Un tel monde va manifestement à sa perte, sous les assauts des « Low Net Worth Individuals », les pauvres, humiliés en permanence par leur bas indice de crédit. Encore la révolution n’aboutit-elle qu’à accélérer les évolutions en germe puisque, l’inutile gouvernement pseudo-démocratique liquidé parmi les troubles, les grandes sociétés peuvent ensuite s’en donner à coeur joie dans l’accaparement et la mise à l’encan, littérale, de l’Amérique. S’ouvre la partie centrale, épique, du livre, et la moins convaincante, néanmoins dans ce contexte la disparition des réseaux de communication pendant plusieurs mois conduit tout de même à de nouveaux sommets d’humour noir, commce ces vagues de suicides de jeunes gens qui ne peuvent survivre sans leur apparat : en l’absence de l’omniscient « ranking » qui les dissèque en série numérique, ils ne savent plus qui ils sont, ni quelle est leur place dans le monde ; l’un d’eux laisse comme message posthume sur son apparat devenu inutile « j’ai essayé d’atteindre la vie, mais je n’ai rencontré que des murs, des visages et des idées, ce n’était pas assez. »

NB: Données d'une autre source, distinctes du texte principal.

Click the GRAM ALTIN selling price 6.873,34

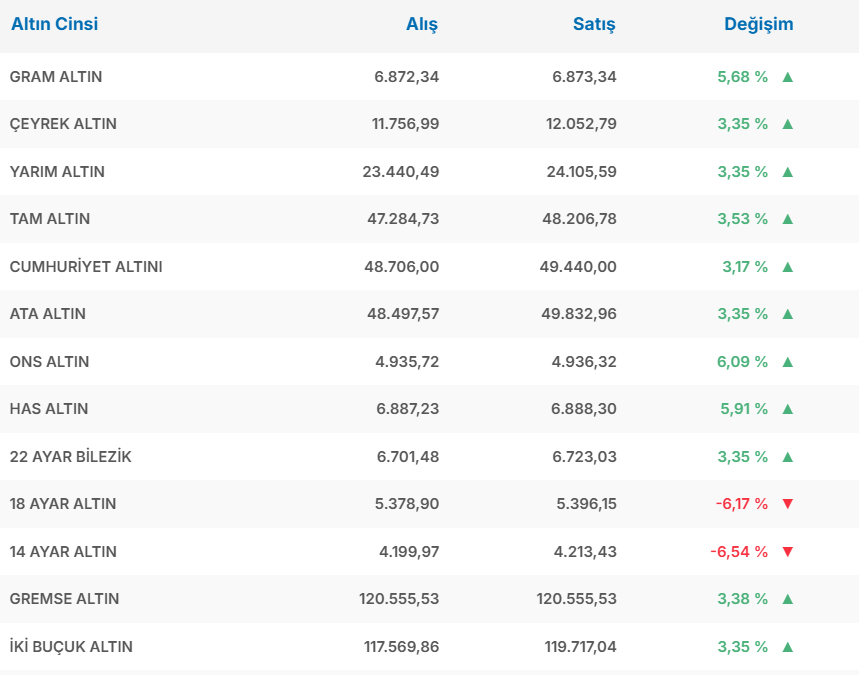584,77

Quant à ce qu’il advient, au cours de ces bouleversements, des amours d’Eunice et de Lenny, je laisserai le lecteur le découvrir, en disant tout de même que la fin balance entre grand moralisme désillusionné devant la nature humaine, lieux communs sur les tropes culturels des femmes asiatiques, d’autres clichés sur l’Europe restée pure et rustique, et enfin réflexions putassières sur la victoire finale des livres, à l’intention du lectorat intello.

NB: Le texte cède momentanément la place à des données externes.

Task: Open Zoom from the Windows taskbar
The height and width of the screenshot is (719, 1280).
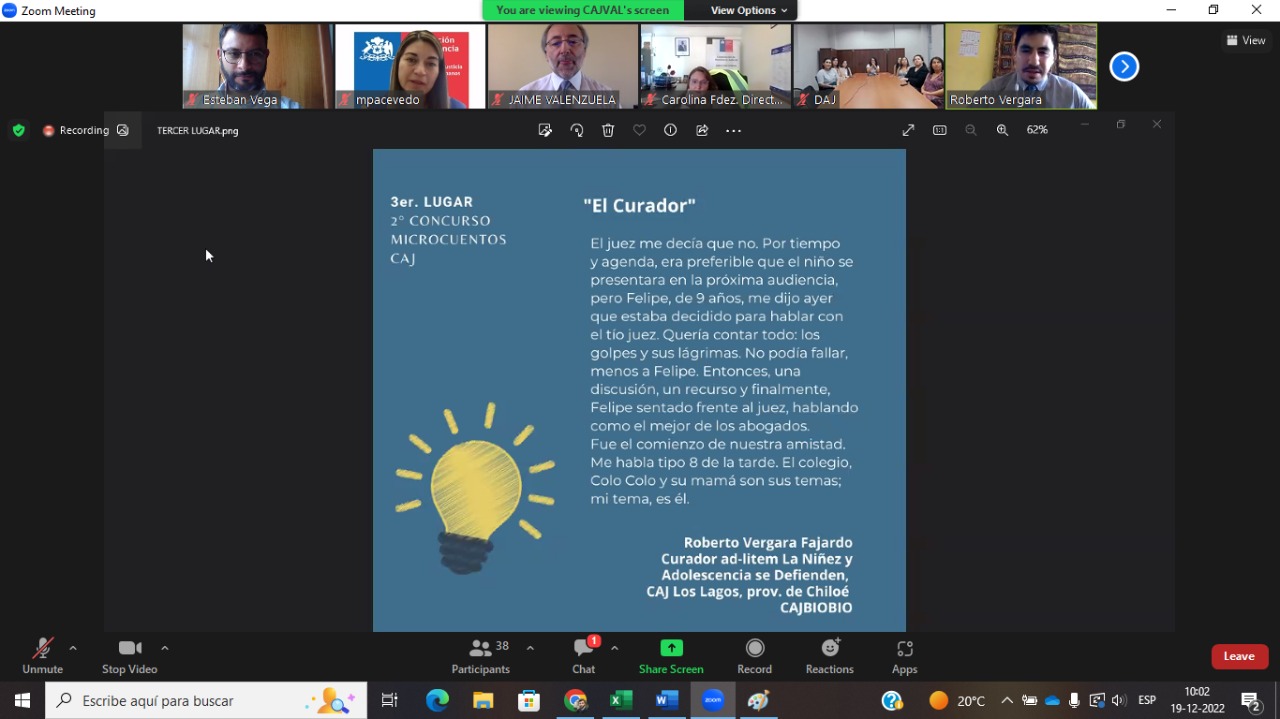Action: pyautogui.click(x=713, y=701)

So witty, Gary Shteingart, que l’on espère qu’il affinera les réglages de la lunette qu’il braque sur le monde, et trouvera l’angle de vue idéal, pour que se déploie dans toute son ampleur son génie satirique et comique. Car — c’est le plus important — ce livre est littéraire en chacune de ses phrases, ce qui est une gageure quand on écrit pour un si vaste public.

(ps de l’écrivain après les réactions du lecteur : pour qui écrit-on ? Le pacte lecteur-auteur a bien changé au cours du temps — que l’on se rappelle des dédicaces à de grands personnages qui formaient le pronaos de toutes les oeuvres avant le XVIIIème siècle.  Dorénavant prévaut une vision romantique de l’auteur mu par une nécessité interne, et écrivant dans un silence, extérieur, qui fait fi de toute considérations sur la future réception. Kafka, Lautréamont, John Kennedy Toole… Les défauts du roman de Shteingart sont sans doute nés d’un trop grand souci de plaire, néanmoins il faut sans doute aussi se garder du fantasme de n’écrire que pour soi, alibi potentiel de dérives égotistes, fuite devant la confrontation avec tous les porteurs de jugement qui rôdent de par le monde sur leurs deux pattes : on compte 6 milliards de cerveaux sur cette planète.)